[Elecraft] Sensitivity - Was K4 Observations

Edward R Cole kl7uw at acsalaska.net
Sun May 19 17:47:01 EDT 2019


As Joe-W4TV nicely explained, digital modes excel due to occupying 
less bandwidth which also reduces noise bandwidth.  There is some 
"high-tech" coding that adds to the overall sensitivity of the 
modes.  CW eme operators are said to be able to reduce bandwidth "in 
their heads" to 50-Hz.  When I ran CW eme, I found setting my radio 
to 100 to 200 Hz worked best for me.  50-Hz DSP filter caused too 
much ringing for me to discern the CW note.
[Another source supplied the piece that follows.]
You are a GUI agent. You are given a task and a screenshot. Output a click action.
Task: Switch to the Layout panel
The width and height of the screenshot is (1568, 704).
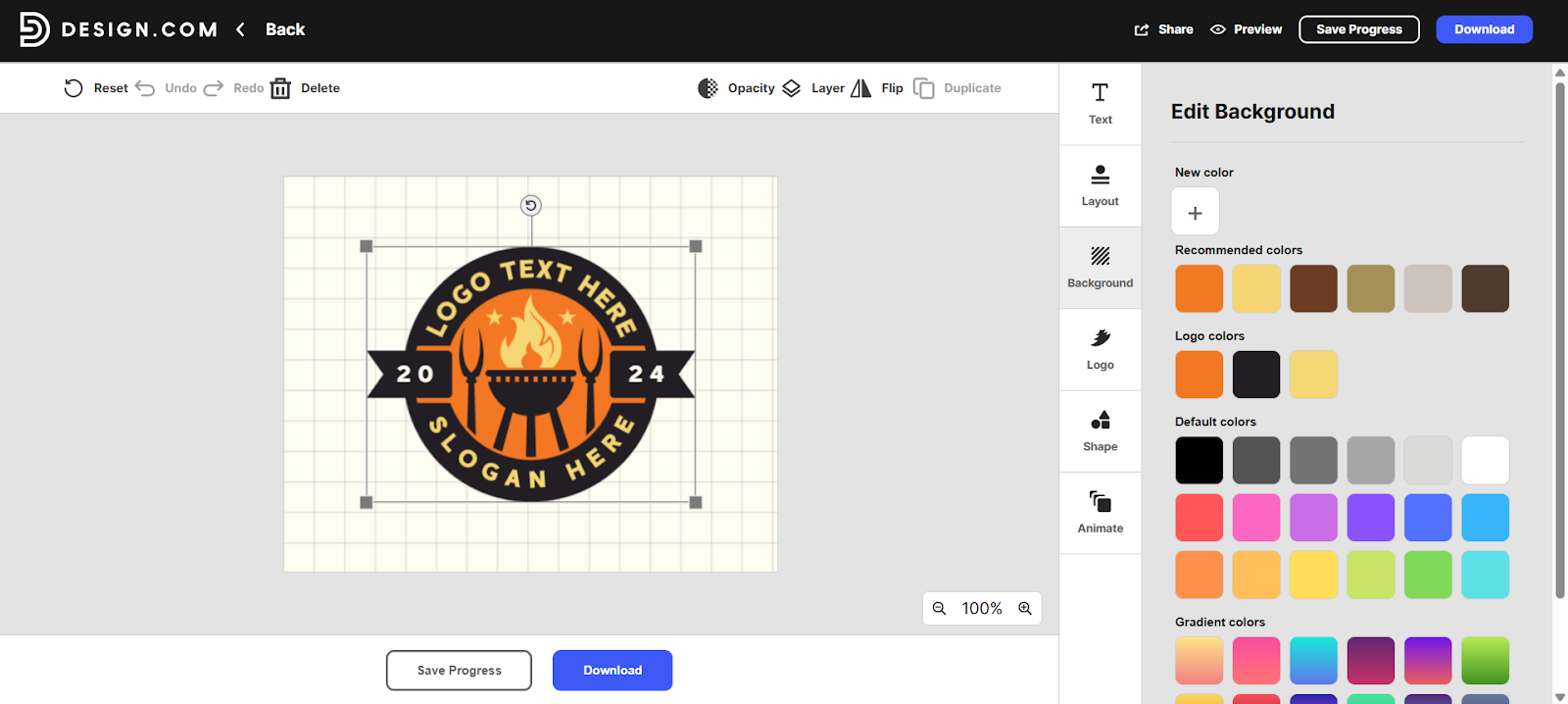point(1100,185)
Radio sensitivity requirements are mostly set by band noise whose 
minimum is established by "celestial" (or sky noise).  Such noise is 
commonly characterized as applicable sky noise temperature (in 
Kevin).  Tsky (144-MHz) is thought to be about 250K.  At 432 that 
lowers to 70K and above 1000 MHz approx 10K.

Receiver sensitivity is tied to noise figure (which also can be 
thought of as a temperature (Trx).

Overall receiving sensitivity Te = Tsky + Trx + Tant

The last factor, Tant mostly refers to how much noise the antenna 
sees.  Earth at 70F is 290K.  So if your antenna sidelobes see the 
earth, that adds to minimum  sensitivity one can achieve.  A typical 
144-MHz eme receiving system noise temp: Te = 250K + 70K + 29K = 
349K.  Trx=70 is roughly a noise figure of 0.5 dB.

As one goes higher in frequency, sky noise is less so one wants the 
receiver to be less, to improve overall sensitivity.

But as one goes lower in frequency sky noise rises a lot.  Tsky 
(50-MHz) is roughly 2000K and Tsky (28-MHz) is 5000K (or more).
Making a HF receiver super low noise (low noise figure and thus more 
sensitive) is severely limited by Tsky (which is in 10,000K to  100,000K).

And note that I did not add any factor for human generated noise 
sources.  Te = Tsky + Trx + Tant + Tman-made

Sensitivity is measured in signal power which is related to system 
noise temperature b the formula: Pn = KTB.
K is Botlzmanns constant.  T is Te derived above.  And B is detection 
bandwidth in Hz.

If noise power, Pn is in terms of dBm, then Pn = -198.6 + 10Log(Te) + 10Log(B)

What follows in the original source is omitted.